I use a pc and a mac at work, but I'd like to clear out space and I know I can use a usb switch so that I can use one keyboard and mouse between two computers, but can I use the mac keyboard as my main keyboard for both computers?

any specific as to what usb switch I need to use?

btw, dont know if it matters, but I'll be using a logitech wireless mouse rather than the ones that comes with the apple computer.

thanks


----------



## irontree (Oct 28, 2006)

yes you can... a couple of keys are swapped though and I think the command key (aka the Apple key) becomes the start menu key


----------



## Todd (Oct 14, 2002)

As Irontree wrote, yes you can.

Before using it through a KVM (that's what you meant by "USB switch", correct?) you should connect the Apple keyboard and Logitech mouse directly to the Windows computer and let it recognize them. Once Windows reports "your new hardware is ready to use" you can connect them through the KVM.

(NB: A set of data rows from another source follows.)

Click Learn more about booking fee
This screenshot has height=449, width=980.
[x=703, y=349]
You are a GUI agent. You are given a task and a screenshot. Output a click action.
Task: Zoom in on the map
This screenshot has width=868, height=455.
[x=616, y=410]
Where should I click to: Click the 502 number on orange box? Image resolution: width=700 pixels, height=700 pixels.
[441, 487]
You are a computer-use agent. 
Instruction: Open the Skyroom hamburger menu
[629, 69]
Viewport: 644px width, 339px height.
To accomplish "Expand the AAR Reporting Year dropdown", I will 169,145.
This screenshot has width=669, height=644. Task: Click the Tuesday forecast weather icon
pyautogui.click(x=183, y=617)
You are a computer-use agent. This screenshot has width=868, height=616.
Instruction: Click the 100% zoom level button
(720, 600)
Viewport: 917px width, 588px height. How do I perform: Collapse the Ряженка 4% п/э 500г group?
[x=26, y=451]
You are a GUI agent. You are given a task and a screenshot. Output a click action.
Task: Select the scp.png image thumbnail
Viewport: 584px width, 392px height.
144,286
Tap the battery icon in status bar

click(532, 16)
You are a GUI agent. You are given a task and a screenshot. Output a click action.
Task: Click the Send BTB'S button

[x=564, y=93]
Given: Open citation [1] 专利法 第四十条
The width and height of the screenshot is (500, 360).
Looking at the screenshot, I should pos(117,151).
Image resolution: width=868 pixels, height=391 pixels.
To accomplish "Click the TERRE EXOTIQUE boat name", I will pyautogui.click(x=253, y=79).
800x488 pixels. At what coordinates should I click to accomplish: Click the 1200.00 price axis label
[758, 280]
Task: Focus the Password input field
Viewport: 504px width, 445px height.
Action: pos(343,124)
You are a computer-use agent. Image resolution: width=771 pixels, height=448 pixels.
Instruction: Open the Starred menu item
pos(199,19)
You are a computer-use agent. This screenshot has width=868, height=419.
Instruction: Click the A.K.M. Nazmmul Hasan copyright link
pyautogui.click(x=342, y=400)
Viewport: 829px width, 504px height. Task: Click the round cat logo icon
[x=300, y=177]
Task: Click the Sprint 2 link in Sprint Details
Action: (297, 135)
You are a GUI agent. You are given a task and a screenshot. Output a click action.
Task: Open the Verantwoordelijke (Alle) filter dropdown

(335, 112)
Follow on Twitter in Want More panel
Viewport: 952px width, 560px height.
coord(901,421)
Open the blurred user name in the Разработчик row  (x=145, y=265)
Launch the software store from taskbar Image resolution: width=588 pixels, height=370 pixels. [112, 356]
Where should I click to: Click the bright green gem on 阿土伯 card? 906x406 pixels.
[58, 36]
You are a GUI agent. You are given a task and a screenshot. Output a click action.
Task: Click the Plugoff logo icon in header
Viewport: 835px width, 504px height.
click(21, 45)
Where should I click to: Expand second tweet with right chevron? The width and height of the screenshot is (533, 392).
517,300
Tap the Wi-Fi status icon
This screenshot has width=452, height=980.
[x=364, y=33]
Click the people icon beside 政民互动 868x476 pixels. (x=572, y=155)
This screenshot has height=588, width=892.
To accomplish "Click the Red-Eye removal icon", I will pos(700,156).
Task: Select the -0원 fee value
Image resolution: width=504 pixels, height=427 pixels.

I have dealt with situations where Windows could not correctly recognize a KVM, the associated USB hub and connected keyboard & mouse all at once when connected for the first time.

If you intend to use the USB ports on the Apple keyboard, you will need to use a powered KVM. (One that has it's own power supply.) The KVM itself is a USB hub and your computers won't supply enough power to power both the KVM USB hub and keyboard USB hub.


----------



## acc30 (Apr 26, 2006)

Todd said:


> As Irontree wrote, yes you can.
> 
> Before using it through a KVM (that's what you meant by "USB switch", correct?) you should connect the Apple keyboard and Logitech mouse directly to the Windows computer and let it recognize them. Once Windows reports "your new hardware is ready to use" you can connect them through the KVM.
> 
> ...


thanks for that info, I sure would not have thought of that at all


----------